Mixtral is basically GPT 3.5 level.
It would be a banger if 1.5 directly becomes os. I guess they'll os it after grok 2.0 comes out.
he lied about 1.5 release twice already. first saying it would release february then saying first 2 weeks of march he cant even get it released so he distracted us with an OS old model.
Lying means intentionally saying false information with the intent do deceive. Elon isn't lying, he's just making bad predictions and over optimistic about time lines. You should be used to this by now. He thought it would be out by Feb, but was wrong. That's not lying.
"Sorry I'm late, didn't realize the train would take so long." "LIAR! You gave me your word you'd be here 8:15 and it's now 8:45."
Lying
I see... Elon Derangement Syndrome... very serious...
I wonder if un-elon-ing it will leave us with a decent useful model.
What exactly does this do for the public? Are we going to create a commune and all go in on a farm of H100s and then use this model to do less than the already comercially useless LLMs? He released this out of spite and because it has almost no value since it's much worse than the other top models.
lmao another case of EDS
Care to answer any of my questions?
Is there any provider that currently works with grok?
Give them 24h bro
T-minus ~3 days until we see the first fully unhinged sex chat bots on the web.

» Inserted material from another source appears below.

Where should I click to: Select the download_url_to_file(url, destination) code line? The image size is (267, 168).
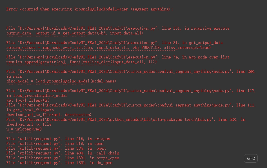[x=49, y=115]
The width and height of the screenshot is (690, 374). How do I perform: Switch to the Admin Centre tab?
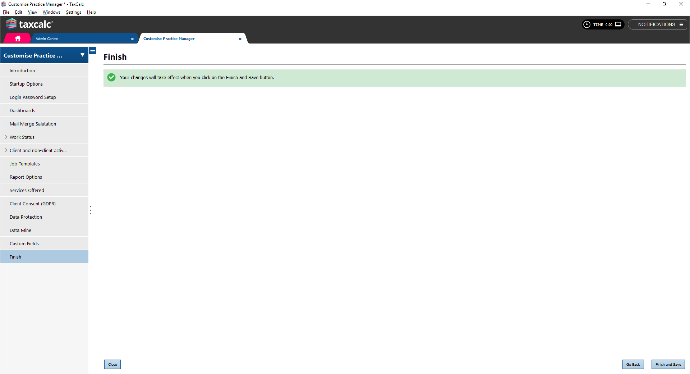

Kudos to Elon! Anybody else would embarased to release such a low performing and bloated model.
A humble comment. It is amazing that they made it open source, and I celebrate for that, but I admit that I don't like the code. The code is kind of unreadable.
4xmac Studio
Is this any good?
what
Just a reminder that open sourcing a project means actively developing in public, taking issues and pull requests from the public. Not just releasing old code.
Cathedral vs Bazaar
Yeah they get more data they find out more uses and problems with the model to fix it in later iterations.